TEXTO PARA LEITURA.

<<<<

Essa realidade expõe a fragilidade no cumprimento dos dispositivos legais que asseguram o direito de estudantes com deficiência, transtornos globais do desenvolvimento e altas habilidades ou superdotação, que prevê professores com especialização adequada para atendimento especializado conforme estabelecido no inciso III do art. 59 da Lei nº 9394/96.
CONCLUSÕES
A exploração dos trabalhadores ultrapassa as paredes das fábricas e no campo educacional essa lógica é reafirmada nas atividades desenvolvidas por estudantes estagiários.
Por meio de contratos de estágio não obrigatório, os estudantes conseguem garantir sua manutenção no curso de formação. Porem, as atividades por eles desenvolvidas fogem à lógica de um processo formativo, visto que as atribuições são as mesmas de um profissional habilitado. Nesse sentido, o estudante estagiário precisa se desdobrar para exercer as duas atividades: estudo e estágio, este com características e exigências de um trabalho formal. Ainda, o contratante se beneficia, pois ao não criar vínculo empregatício, não tem a necessidade de cumprir todas as exigências de um contrato de trabalho, sendo a força de trabalho paga por um valor abaixo daquele que despenderia um contrato formal de trabalho.

>>>>

CONJUNTO DE DADOS.
<<<<

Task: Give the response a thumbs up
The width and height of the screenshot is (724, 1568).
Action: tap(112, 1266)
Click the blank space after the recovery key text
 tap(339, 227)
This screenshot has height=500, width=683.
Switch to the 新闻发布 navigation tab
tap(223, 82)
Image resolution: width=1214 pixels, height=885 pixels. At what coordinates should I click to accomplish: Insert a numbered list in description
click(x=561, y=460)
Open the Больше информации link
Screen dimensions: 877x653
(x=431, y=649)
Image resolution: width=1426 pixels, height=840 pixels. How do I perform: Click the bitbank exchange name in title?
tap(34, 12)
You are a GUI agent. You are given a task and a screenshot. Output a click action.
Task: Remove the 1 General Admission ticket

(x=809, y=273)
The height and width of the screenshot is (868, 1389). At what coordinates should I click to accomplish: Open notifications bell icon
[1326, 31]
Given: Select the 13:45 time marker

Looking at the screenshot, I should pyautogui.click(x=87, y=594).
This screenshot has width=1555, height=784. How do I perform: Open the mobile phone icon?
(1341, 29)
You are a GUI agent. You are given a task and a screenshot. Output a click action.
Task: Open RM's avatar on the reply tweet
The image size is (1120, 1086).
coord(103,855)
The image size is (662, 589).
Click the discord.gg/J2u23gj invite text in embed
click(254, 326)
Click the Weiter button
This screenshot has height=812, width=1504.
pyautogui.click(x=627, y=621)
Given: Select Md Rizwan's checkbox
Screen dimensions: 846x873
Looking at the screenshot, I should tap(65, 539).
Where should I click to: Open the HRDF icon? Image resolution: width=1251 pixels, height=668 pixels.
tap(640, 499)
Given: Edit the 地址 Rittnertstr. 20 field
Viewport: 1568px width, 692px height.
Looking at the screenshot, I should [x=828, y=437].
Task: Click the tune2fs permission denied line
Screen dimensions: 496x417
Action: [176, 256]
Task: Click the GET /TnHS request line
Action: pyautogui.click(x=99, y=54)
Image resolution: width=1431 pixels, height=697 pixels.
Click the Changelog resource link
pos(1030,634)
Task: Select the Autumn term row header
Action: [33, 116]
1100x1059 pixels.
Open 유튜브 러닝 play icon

>>>>

OBJETIVOS.
1. Traduza para o inglês a seguinte frase do texto sobre os estudantes estagiários: "Por meio de contratos de estágio não obrigatório, os estudantes conseguem garantir sua manutenção no curso de formação."
2. De acordo com o texto sobre os estudantes estagiários, qual dispositivo legal prevê professores com especialização adequada para atendimento especializado?
3. Dê continuidade ao texto sobre os estudantes estagiários a partir da última frase apresentada.

RESPOSTAS DAS TAREFAS.
1. Through non-mandatory internship contracts, students manage to secure their continued enrollment in the training program.

2. O inciso III do art. 59 da Lei nº 9394/96.

3.
As previsões da Lei nº 11.788/08 flexibilizaram as contratações de estagiários colaborando para que o direito de trabalhadores pudesse ser burlado conforme interesses dos empregadores/contratantes. Essa lógica é perversa, expõe e legaliza a exploração de estudantes oriundos da classe trabalhadora em prol dos interesses econômicos e financeiros que orientam a atual forma de sociabilidade.
Referências
BRASIL, Presidência da república, Lei n° 11.788, de 25 de setembro de 2008. Revoga as leis nos6.494, de 7 de dezembro de 1977, e 8.859, de 23 de março de 1994, o parágrafo único do art. 82 da Lei n° 9.394 de 20 de dezembro de 1966, e o art. 6° da Medida provisória n° 2.164-41, de 24 de agosto de 2001. Brasília, 25 de setembro de 2008. Disponível em: <http://www.planalto.gov.br/ccivil_03/_ato2007-2010/2008/lei/l11788.htm> Acesso em: 01 mar. 2019.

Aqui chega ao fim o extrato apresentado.